Postoperative treatment and follow-up

All patients received postoperative dabigatran (110 mg, bid) for anticoagulation; amiodarone (0.2 g, qd) to maintain sinus rhythm; and omeprazole (20 mg, qd) to suppress gastric acid for 3 months. Patients with discomfort will be submitted for the ECG monitoring. The cardiac electrophysiology and echocardiography of all patients will be evaluated using 24-h ambulatory electrocardiograms and a Sonos 5500 type ultrasound machine (Philips, Best, Netherlands) three days, 3 months and 6 months after operation to learn the efficacy and complications of CPVI.

Definition of postoperative recurrence of AF

The time point to define postoperative recurrence of AF has not yet unified. Three months after radiofrequency ablation is a blank period[3]. According to the “2017 HRS/EHRA/ECAS/APHRS/SOLAECE expert consensus statement on catheter and surgical ablation of atrial fibrillation”, the recurrence of AF within 3 months was defined as early recurrence[3]. In this study, the average time of the third time point (3 months after CPVI) was 90 ± 5 days, so, paroxysmal atrial arrhythmias; such as atrial tachycardia, atrial flutter and AF lasting more than 30 seconds detected at this time point was defined as early recurrence. AF recurrence > 30 s recorded at the fourth time point (6 months after CPVI) was defined as late recurrence.

Calculation of DC and AC using 24 h ambulatory electrocardiograms

To monitor the cardiac electrophysiology of all participates before and after ablation, a Holter monitor test was performed using a Holter Monitoring DigiTrak XT Holter System (Philips, Best, Netherlands).
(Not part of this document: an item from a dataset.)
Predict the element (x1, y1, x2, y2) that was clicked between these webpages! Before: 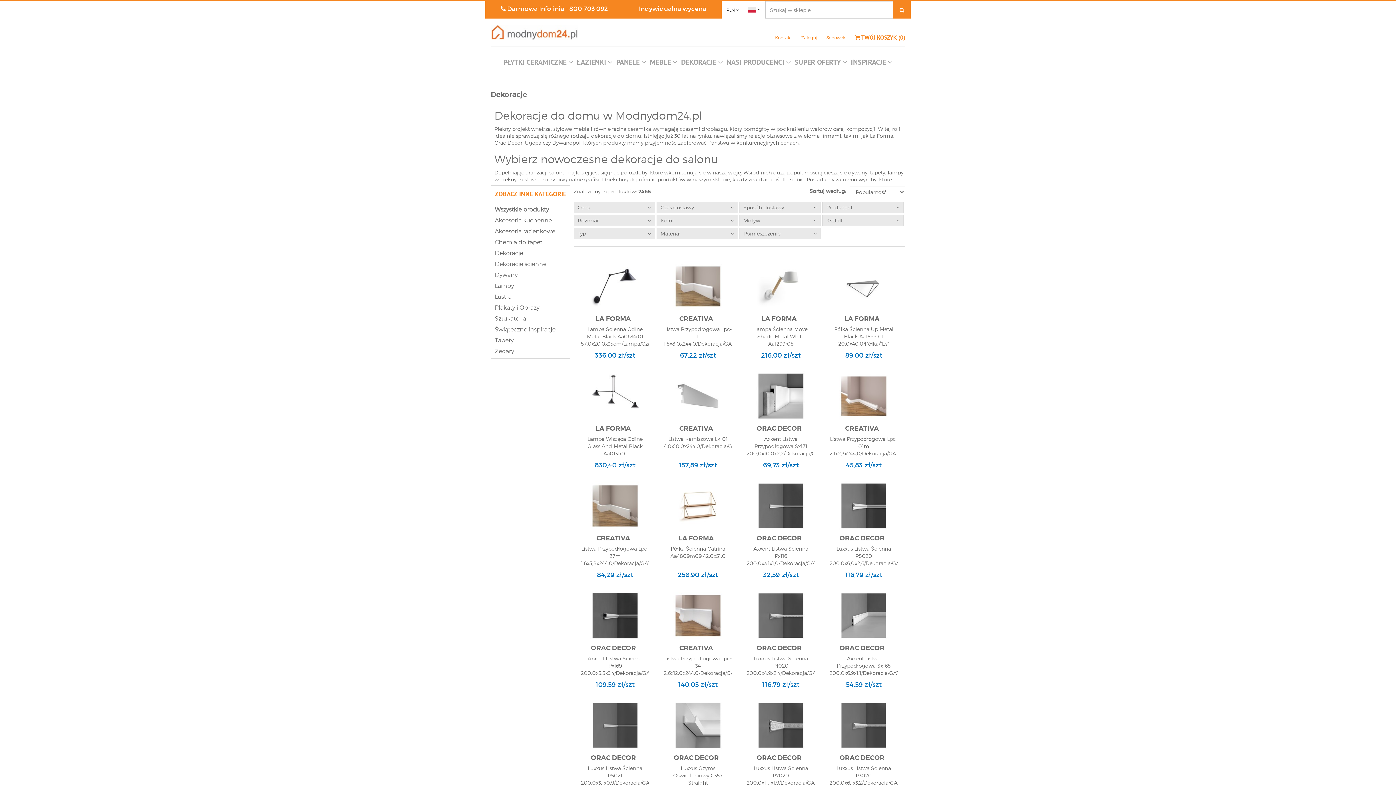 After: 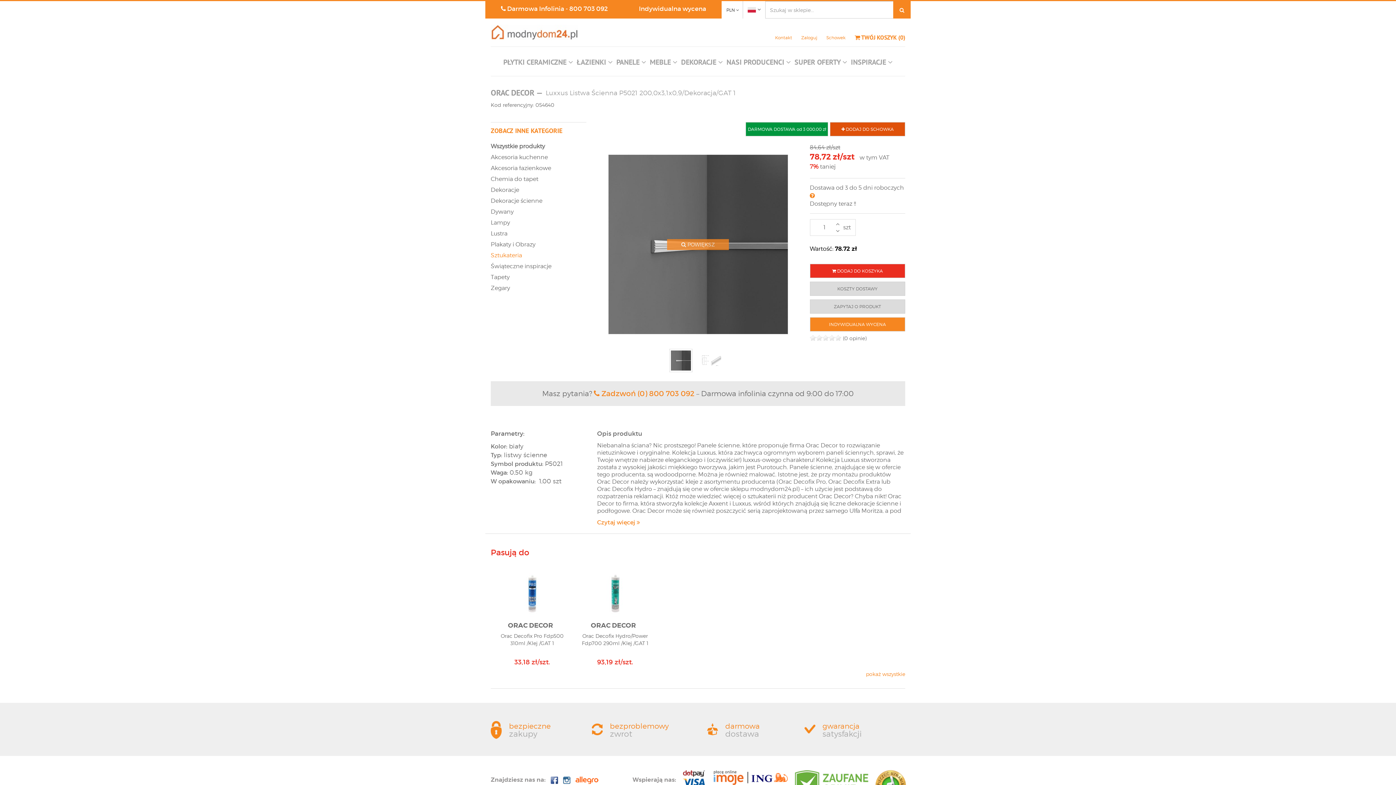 Action: bbox: (581, 754, 649, 786) label: ORAC DECOR
Luxxus Listwa Ścienna P5021 200,0x3,1x0,9/Dekoracja/GAT 1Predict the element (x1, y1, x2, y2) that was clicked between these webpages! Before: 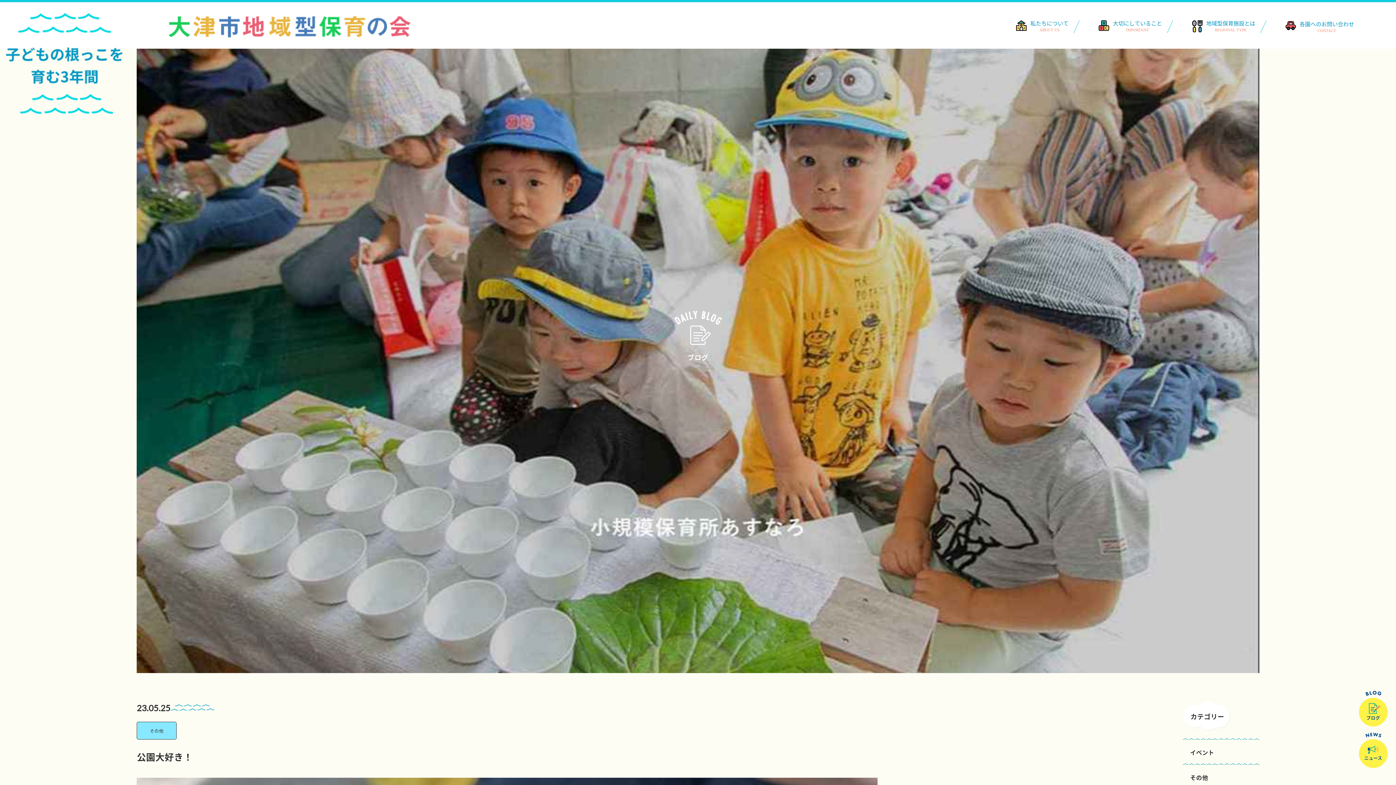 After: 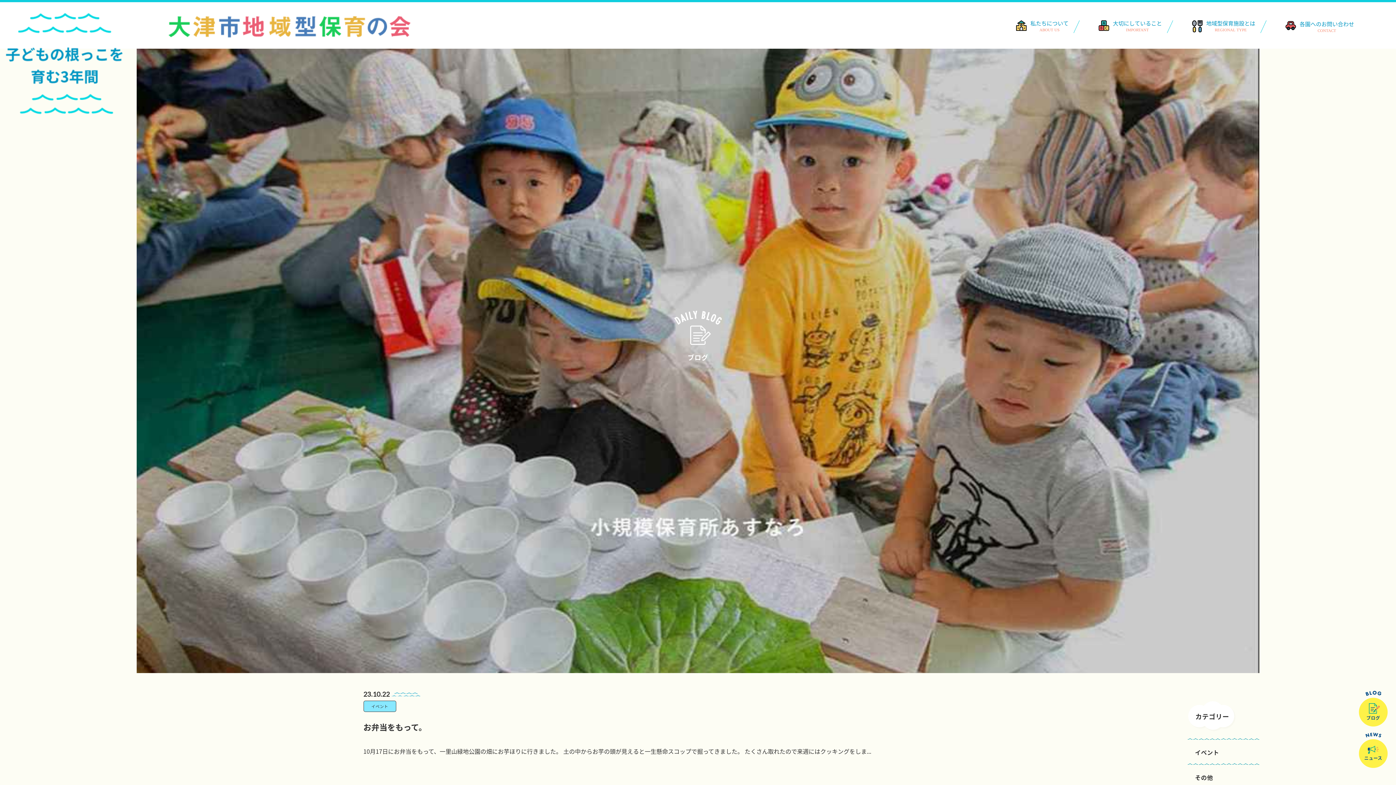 Action: label: イベント bbox: (1190, 748, 1214, 756)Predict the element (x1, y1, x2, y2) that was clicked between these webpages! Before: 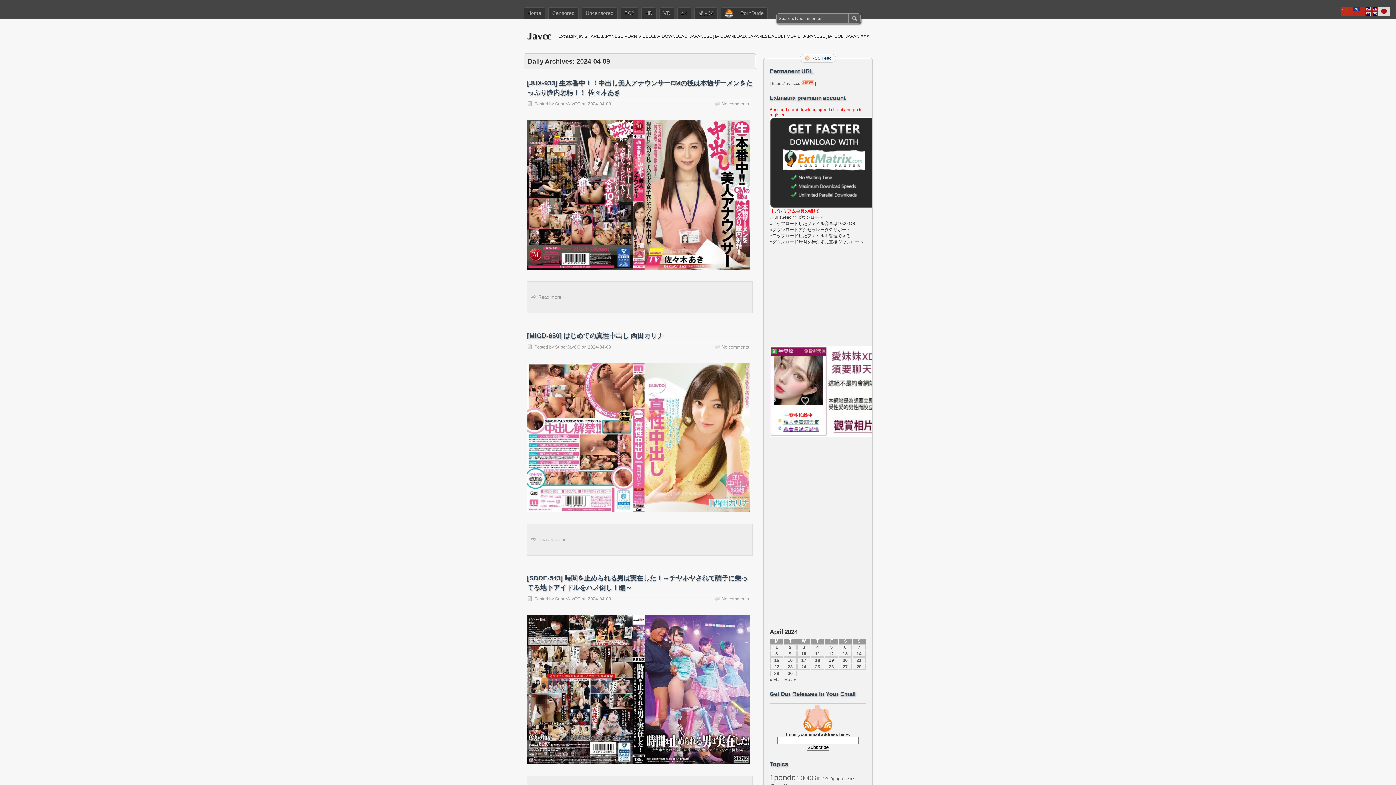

A phase-rectified signal averaging (PRSA) algorithm[17] to the RR interval series, which is capable of detecting and quantifying quasi-periodic oscillations masked by nonperiodic components, artifacts and ectopic beats, was adopted in analysis of 24-h ambulatory electrocardiograms. The DC and AC were computed with timescales (T) = 1 and wavelet scales (s) = 2. To avoid errors caused by artifacts and ectopic rhythm; abnormal RR intervals, defined as RR intervals that change by more than 20% from the previous RR interval, were removed automatically; sinus arrhythmia and ventricular rhythm were further excluded manually according to the P waves morphology and QRS waves shape respectively.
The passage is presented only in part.